Every time I get used to something with Honey it changes, which I am told by BabyCenter is normal, so I do not have a real sense of when her naptime is anymore—it used to be very regular back when she had two, but now I don’t really know if she has two still or wants to have them. Sometimes I put her in and she talks to herself for an hour and sleeps for thirty minutes and sometimes she sleeps for three hours. I don’t know. On our morning walk to Sal’s I put her in the Ergo frontways, she’s almost too big for this configuration and dangles off me like an overgrown appendage but I love carrying her like this, I feel so secure with her right on my front, and she rubs her eyes and rubs her eyes and yawns and looks grumpily drunkenly up at me and by the time we arrive at the hotel she has actually gone to sleep. I don’t want to deny her or myself this bonus nap so I wonder if I sit gingerly I might open the computer and see if I can’t answer one of the 165 e-mails. The crone is not yet here, only a tidy-looking man who looks exactly like my uncle Rodney with a beard and a tucked-in T-shirt and cell phone holster and definitely a gun somewhere, reading the paper and eating a muffin. I order coffee and a glass of water.

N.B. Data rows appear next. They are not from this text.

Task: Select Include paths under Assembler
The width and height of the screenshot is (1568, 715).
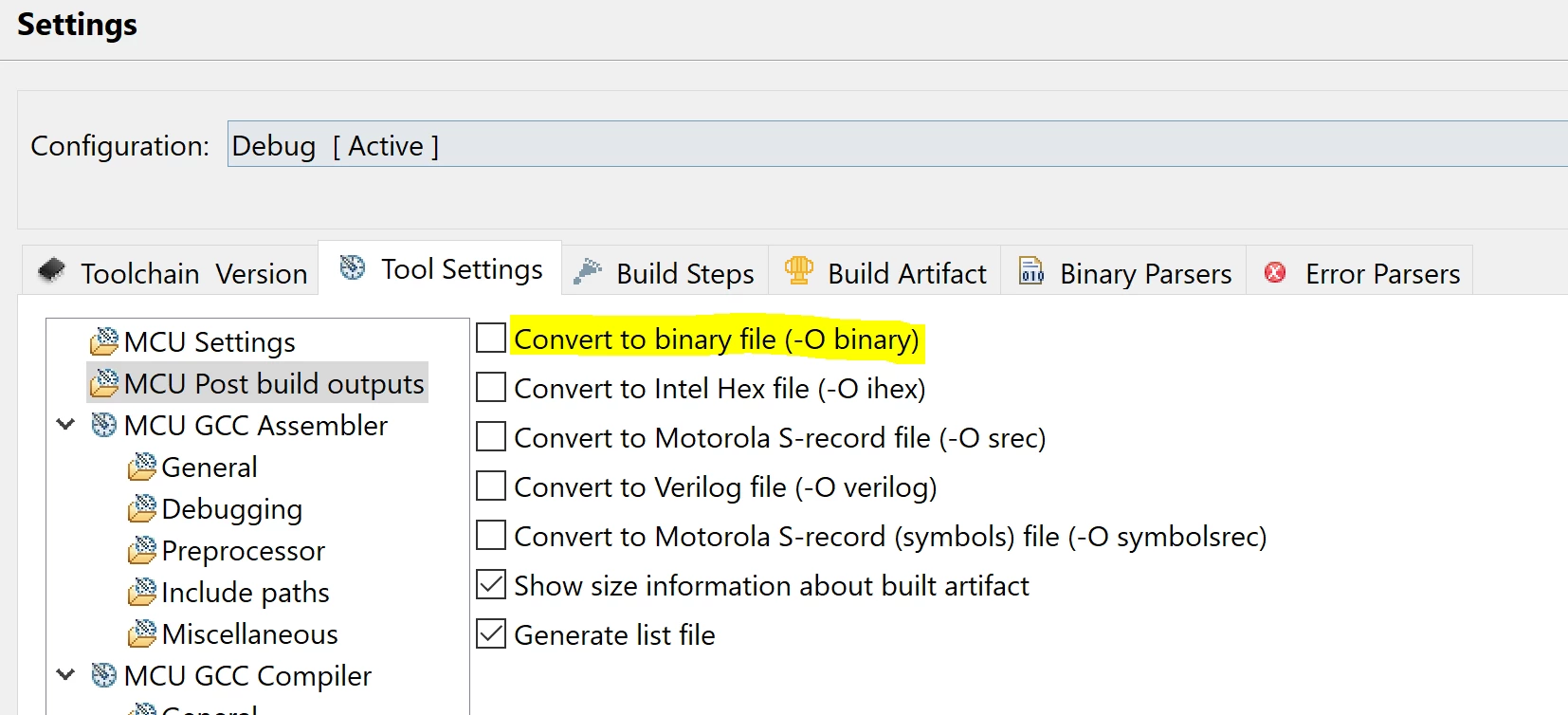Action: point(246,592)
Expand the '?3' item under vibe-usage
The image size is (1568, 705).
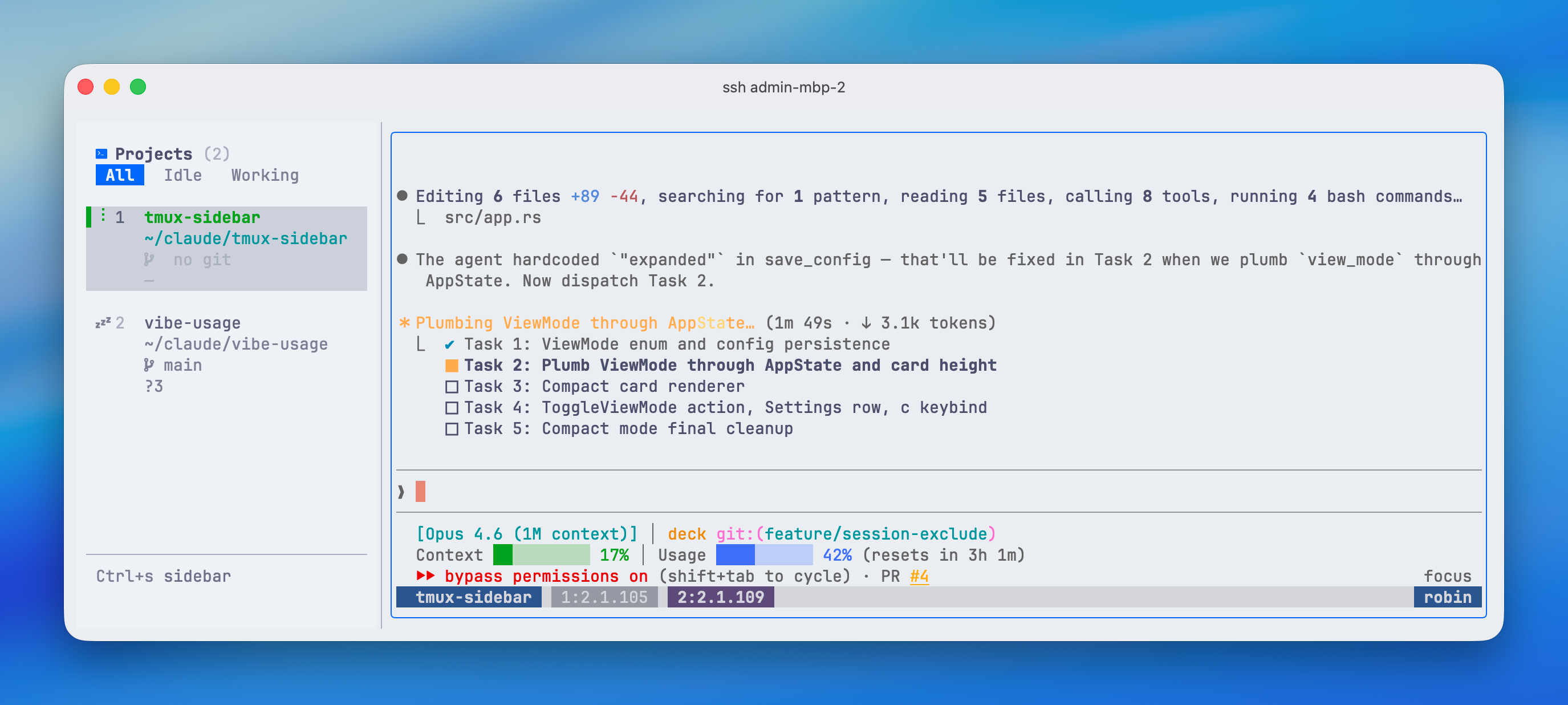[153, 386]
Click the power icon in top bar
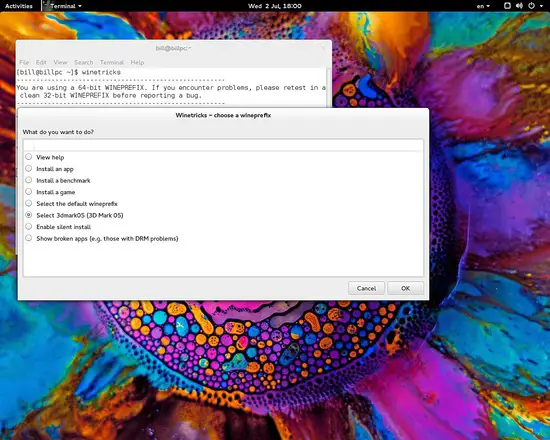This screenshot has width=550, height=440. [x=531, y=6]
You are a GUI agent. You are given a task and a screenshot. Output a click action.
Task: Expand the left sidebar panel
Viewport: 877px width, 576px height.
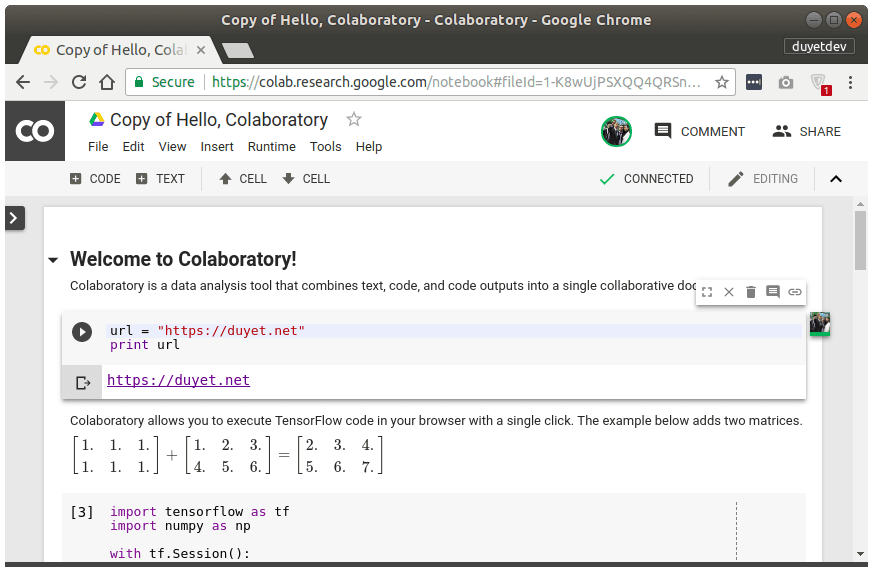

My phone buzzes to life in the Wi-Fi enabled sanctuary. Daycare writes to me on WeChat. “We were worried about Honey,” she says, and I feel a pulse of shame so strong I worry it will wake the sleeping baby in her pouch. “I’m so sorry,” I type. “She is fine. We went on a trip to my grandparents. We will be back hopefully next week,” I say, which I hope is true. “Please do not worry, she is fine.” She sends me an emoji of a cat holding a rose and a checkmark that says “OK.”
I decide to address Meredith and Hugo. I find the last of each of their e-mails and see something from Hugo about can I deal with getting his honorarium expedited from someplace where he went to give a lecture about Casualties of Capital which is not my job but Karen is on vacation. “Dear Meredith and Hugo,” I write. “I want to apologize for my absence of the last few days—Honey and I have been ill and now to compound this my grandmother is also very ill, so we are in her hometown trying to sort out her medical situation. There isn’t reliable Internet so I have been a little out of reach. I will of course be taking these days as sick time but will check over my e-mail and take care of anything that is urgent. Please let me know if either of you need anything at all.” I hope Karen is having a nice vacation from constantly upgrading Hugo’s flights against all state and institutional regulations and fighting to get justification signatures from the relevant authorities after the fact.